Ticketmaster Summer in Stages

Aladdin

Jon Conway
Darlington Civic Theatre
(2009)

Publicity photo

They say that you should never judge a book by its cover – well, if that’s the case, then you should also never judge a panto by its headliners.

I must admit that I initially turned my nose up at the prospect of reviewing a production starring The Grumbleweeds and X-Factor’s Chico, expecting it to be a bit of a Z-list celebrity affair. The taste of a large portion of humble pie is not a pleasant one, let me tell you, but I must swallow it nevertheless!

Aladdin is everything a good panto should be – frothy, frivolous fun – and this is largely due to Chico, who plays the title role. A natural extrovert, he throws himself wholeheartedly into delivering a performance that is so energetic and physically demanding that it must, surely, be powered by a plentiful supply of ‘the batteries with the copper coloured top.’

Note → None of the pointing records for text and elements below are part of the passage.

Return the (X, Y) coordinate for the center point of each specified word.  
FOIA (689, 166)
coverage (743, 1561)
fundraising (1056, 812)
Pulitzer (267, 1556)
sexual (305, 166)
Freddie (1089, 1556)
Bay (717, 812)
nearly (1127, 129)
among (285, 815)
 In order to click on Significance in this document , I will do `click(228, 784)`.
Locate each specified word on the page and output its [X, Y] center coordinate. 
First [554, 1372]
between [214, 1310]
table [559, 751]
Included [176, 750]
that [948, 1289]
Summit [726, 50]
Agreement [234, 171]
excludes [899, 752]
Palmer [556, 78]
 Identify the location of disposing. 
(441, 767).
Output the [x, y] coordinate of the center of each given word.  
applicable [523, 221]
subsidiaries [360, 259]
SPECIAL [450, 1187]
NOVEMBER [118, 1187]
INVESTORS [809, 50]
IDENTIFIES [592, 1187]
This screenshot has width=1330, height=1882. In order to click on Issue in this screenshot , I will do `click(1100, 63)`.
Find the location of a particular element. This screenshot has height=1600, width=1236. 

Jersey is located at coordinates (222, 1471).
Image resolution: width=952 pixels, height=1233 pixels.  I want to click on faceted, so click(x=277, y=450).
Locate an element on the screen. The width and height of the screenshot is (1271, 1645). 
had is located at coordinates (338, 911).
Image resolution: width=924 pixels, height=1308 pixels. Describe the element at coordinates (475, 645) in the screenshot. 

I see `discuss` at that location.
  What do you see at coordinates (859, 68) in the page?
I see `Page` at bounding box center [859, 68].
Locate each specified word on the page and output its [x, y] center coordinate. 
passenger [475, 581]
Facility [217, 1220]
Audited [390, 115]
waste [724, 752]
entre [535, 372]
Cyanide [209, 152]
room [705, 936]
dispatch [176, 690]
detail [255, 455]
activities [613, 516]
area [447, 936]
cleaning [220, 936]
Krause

The Grumbleweeds – well, two of them anyway – step into the shoes of the Chinese policemen to provide much of the trademark slapstick. Robin Colvill, as Pc Wishee, and Graham Walker, as Pc Washee, are true masters of their art and delight the audience with a brilliant mix of comedy, music and impressions. Their instant rapport with the children in the audience is phenomenal, especially considering that none of the youngsters are old enough to remember them from their 1980s heyday.

Max Somerset is fantastic as the evil Abanazar, convincing the kids that he really is a sorcerer with his magic tricks and flame-throwing staff, whilst Bobby Bennett, a seasoned ‘dame’, treats us to a kind and cuddly Widow Twankey.

Sarah Brown is a quintessential Princess Jasmine and she shines brightest of all during her musical numbers, in which she proves that a petite princess can still produce a powerhouse performance.

There are some amazing circus acts within the production, encompassing juggling, plate-spinning and acrobatics. Yu Yin as So-Shy astonishes young and old alike with her incredible skill and dexterity – the act involving the Chinese parasols is absolutely breathtaking. Bubu Endresz, who doubles-up as The Emperor and The Genie of the Lamp, is equally as impressive.

The talented ensemble of six adds colour and movement to the musical numbers, whist performing Sarah St George’s slick and stylish choreography with precision and panache.

Director David Fleeshman ensures that the action crackles along at a pace that retains the attention of children with even the shortest of attention spans. The script, by Jon Conway, includes plenty of opportunity for audience participation and contains all the required elements to qualify this as a good old-fashioned traditional panto.

Indeed, this production of Aladdin enchants the audience with some real treasure of the Orient and has spirits soaring even higher than a magic carpet.